| TEXT PROVIDED |
>> BEGIN
#' Descriptive Statistics
#'
#' Produces table of relevant descriptive statistics for an arbitrary number of
#' variables of class \code{integer}, \code{numeric}, \code{Surv}, \code{Date},
#' or \code{factor}. Descriptive statistics can be obtained within strata, and
#' the user can specify that only a subset of the data be used. Descriptive
#' statistics include the count of observations, the count of cases with
#' missing values, the mean, standard deviation, geometric mean, minimum, and
#' maximum. The user can specify arbitrary quantiles to be estimated, as well
#' as specifying the estimation of proportions of observations within specified
#' ranges.
#'
#' This function
#' depends on the \code{survival} R package. You should execute
#' \code{library(survival)} if that library has not been previously installed.
#' Quantiles are computed for uncensored data using the default method in
#' \code{quantile()}. For variables of class \code{factor}, descriptive
#' statistics will be computed using the integer coding for factors. For
#' variables of class \code{Surv}, estimated proportions and quantiles will be
#' computed from Kaplan-Meier estimates, as will be restricted means,
#' restricted standard deviations, and restricted geometric means. For
#' variables of class \code{Date}, estimated proportions will be labeled using
#' the Julian date since January 1, 1970.
#'
#' @aliases descrip print.uDescriptives
#' @param \dots an arbitrary number of variables for which descriptive statistics
#' are desired. The arguments can be vectors, matrices, or lists. Individual
#' columns of a matrix or elements of a list may be of class \code{numeric},
#' \code{factor}, \code{Surv}, or \code{Date}. Factor variables are converted
#' to integers. Character vectors will be coerced to numeric. Variables may be
#' of different lengths, unless \code{strata} or \code{subset} are non-\code{NULL}.
>> END
| COMPLETE THE FOLLOWING |
1 > Answer each question using the descriptive statistics documentation.
(a) Which R package does the function depend on?
(b) For variables of class Surv, what are estimated proportions and quantiles computed from?
(c) What happens to character vectors passed as arguments?
2 > Turn the paragraph of the descriptive statistics documentation that begins "This function depends on" into a bulleted list that keeps its main facts.
3 > Carry on writing the descriptive statistics documentation from the point where it stops.
The entries that follow have no connection to the descriptive statistics documentation.

| DATA EXTRACT |
>> BEGIN
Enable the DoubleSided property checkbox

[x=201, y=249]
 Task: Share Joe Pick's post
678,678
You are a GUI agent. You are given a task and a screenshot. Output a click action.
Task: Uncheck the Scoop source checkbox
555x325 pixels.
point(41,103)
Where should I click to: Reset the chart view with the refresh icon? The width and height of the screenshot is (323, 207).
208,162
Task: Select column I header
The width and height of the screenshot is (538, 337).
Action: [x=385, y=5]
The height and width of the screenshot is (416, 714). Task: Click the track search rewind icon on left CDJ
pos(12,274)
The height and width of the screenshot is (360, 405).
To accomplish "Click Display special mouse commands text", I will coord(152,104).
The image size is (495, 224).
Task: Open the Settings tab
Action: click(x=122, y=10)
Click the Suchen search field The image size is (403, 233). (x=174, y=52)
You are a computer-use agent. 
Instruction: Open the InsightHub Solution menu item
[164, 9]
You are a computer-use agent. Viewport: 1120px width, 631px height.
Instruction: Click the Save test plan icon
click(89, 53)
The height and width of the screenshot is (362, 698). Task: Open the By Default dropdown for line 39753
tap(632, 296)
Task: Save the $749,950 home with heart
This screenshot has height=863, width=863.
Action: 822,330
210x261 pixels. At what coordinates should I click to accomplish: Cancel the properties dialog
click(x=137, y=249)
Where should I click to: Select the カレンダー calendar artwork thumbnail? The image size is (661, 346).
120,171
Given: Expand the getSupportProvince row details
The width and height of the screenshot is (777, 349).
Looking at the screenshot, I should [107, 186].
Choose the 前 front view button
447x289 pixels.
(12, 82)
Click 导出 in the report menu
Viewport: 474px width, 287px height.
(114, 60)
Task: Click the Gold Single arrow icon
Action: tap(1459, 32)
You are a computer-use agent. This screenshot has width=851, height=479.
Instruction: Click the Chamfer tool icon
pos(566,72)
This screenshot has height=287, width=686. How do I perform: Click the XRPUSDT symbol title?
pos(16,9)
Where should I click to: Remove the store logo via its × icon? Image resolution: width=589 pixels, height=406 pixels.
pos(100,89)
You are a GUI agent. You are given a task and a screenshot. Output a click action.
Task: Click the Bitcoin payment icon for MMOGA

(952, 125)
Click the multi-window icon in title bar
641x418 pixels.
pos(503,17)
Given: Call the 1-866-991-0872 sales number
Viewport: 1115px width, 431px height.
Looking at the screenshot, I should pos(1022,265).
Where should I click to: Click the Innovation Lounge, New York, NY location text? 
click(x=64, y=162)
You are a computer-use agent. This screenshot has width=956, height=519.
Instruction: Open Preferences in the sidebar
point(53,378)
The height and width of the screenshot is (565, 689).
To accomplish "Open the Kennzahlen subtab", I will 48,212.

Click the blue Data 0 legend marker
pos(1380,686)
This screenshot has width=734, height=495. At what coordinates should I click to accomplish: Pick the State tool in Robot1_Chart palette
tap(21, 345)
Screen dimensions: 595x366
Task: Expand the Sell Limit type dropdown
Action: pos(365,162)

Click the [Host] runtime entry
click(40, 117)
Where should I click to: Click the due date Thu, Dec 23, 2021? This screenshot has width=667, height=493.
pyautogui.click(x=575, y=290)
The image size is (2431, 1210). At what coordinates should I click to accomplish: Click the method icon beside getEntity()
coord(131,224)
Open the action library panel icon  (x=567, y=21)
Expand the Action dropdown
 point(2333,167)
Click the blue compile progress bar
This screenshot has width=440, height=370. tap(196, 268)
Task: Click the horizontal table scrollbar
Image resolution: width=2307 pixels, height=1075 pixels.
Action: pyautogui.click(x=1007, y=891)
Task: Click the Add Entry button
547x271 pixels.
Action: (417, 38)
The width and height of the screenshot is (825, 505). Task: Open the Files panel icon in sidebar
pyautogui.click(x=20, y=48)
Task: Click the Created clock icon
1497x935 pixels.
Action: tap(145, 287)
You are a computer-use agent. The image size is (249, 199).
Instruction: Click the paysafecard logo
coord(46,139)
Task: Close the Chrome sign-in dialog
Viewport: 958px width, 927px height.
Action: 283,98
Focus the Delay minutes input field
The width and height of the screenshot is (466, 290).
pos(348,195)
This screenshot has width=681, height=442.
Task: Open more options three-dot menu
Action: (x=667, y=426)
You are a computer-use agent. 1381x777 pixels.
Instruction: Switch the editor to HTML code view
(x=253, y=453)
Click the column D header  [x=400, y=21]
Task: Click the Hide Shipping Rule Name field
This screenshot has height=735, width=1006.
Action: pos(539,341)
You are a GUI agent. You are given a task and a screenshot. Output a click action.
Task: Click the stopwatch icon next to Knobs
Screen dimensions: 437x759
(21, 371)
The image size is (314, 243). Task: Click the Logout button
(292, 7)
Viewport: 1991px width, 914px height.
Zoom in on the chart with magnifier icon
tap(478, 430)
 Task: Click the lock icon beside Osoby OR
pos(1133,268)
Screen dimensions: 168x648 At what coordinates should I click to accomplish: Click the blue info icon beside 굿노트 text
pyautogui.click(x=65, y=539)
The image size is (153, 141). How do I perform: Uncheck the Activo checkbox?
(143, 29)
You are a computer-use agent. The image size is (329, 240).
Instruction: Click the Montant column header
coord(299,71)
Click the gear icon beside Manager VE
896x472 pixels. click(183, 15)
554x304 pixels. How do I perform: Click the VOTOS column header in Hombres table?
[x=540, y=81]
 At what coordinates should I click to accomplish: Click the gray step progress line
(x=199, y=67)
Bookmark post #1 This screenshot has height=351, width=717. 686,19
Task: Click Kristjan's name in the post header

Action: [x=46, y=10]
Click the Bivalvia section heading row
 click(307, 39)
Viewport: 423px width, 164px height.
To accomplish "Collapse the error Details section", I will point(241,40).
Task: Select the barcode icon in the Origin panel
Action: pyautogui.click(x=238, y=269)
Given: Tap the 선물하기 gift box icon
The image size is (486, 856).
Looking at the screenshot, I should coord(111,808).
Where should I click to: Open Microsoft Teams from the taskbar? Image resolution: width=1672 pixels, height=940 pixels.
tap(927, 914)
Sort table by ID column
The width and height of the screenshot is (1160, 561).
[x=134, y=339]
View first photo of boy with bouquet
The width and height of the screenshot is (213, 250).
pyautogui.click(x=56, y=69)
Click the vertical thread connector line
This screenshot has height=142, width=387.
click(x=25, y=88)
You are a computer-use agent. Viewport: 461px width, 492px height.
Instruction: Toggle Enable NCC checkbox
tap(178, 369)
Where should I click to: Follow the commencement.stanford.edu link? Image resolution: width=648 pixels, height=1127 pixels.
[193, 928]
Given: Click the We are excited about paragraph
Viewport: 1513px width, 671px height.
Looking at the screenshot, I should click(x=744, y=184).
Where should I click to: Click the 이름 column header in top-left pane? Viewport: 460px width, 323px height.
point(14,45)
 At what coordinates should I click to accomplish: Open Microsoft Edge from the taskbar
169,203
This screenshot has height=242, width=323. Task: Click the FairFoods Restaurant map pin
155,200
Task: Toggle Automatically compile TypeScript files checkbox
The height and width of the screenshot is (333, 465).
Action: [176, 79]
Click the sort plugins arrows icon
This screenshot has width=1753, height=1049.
>> END
| SOLVED TASKS |
1 >
(a) The survival package.
(b) Kaplan-Meier estimates.
(c) They are coerced to numeric.

2 >
- The function depends on the survival R package; execute library(survival) if that library has not been previously installed.
- Quantiles for uncensored data use the default method in quantile().
- Factor variables are summarized using their integer coding.
- For Surv variables, estimated proportions, quantiles, restricted means, restricted standard deviations, and restricted geometric means come from Kaplan-Meier estimates.
- For Date variables, estimated proportions are labeled with the Julian date since January 1, 1970.

3 >
#' A single \code{data.frame} or \code{tibble} may also be entered, in which case
#' each variable in the object will be described.
#' @param strata a vector, matrix, or list of stratification variables. Descriptive
#' statistics will be computed within strata defined by each unique combination
#' of the stratification variables, as well as in the combined sample.
#' If \code{strata} is supplied, all variables must be of that same length.
#' @param subset a vector indicating a subset to be used for all descriptive statistics.
#' If \code{subset} is supplied, all variables must be of that same length.
#' @param probs a vector of probabilities between 0 and 1 indicating quantile
#' estimates to be included in the descriptive statistics. Default is to compute
#' 25th, 50th (median) and 75th percentiles.
#' @param geomInclude if not \code{FALSE} (the default), includes the geometric mean
#' in the descriptive statistics.
#' @param replaceZeroes if not \code{FALSE} (the default), this indicates a value
#' to be used in place of zeroes when computing a geometric mean. If \code{TRUE},
#' a value equal to one-half the lowest nonzero value is used. If a numeric value
#' is supplied, that value is used for all variables.
#' @param restriction a value used for computing restricted means, standard deviations,
#' and geometric means with censored time-to-event data. The default value of
#' \code{Inf} will cause restrictions at the highest observation. Note that the
#' same value is used for all variables of class \code{Surv}.
#' @param above a vector of values used to dichotomize variables. The descriptive
#' statistics will include an estimate for each variable of the proportion of
#' measurements with values greater than each element of \code{above}.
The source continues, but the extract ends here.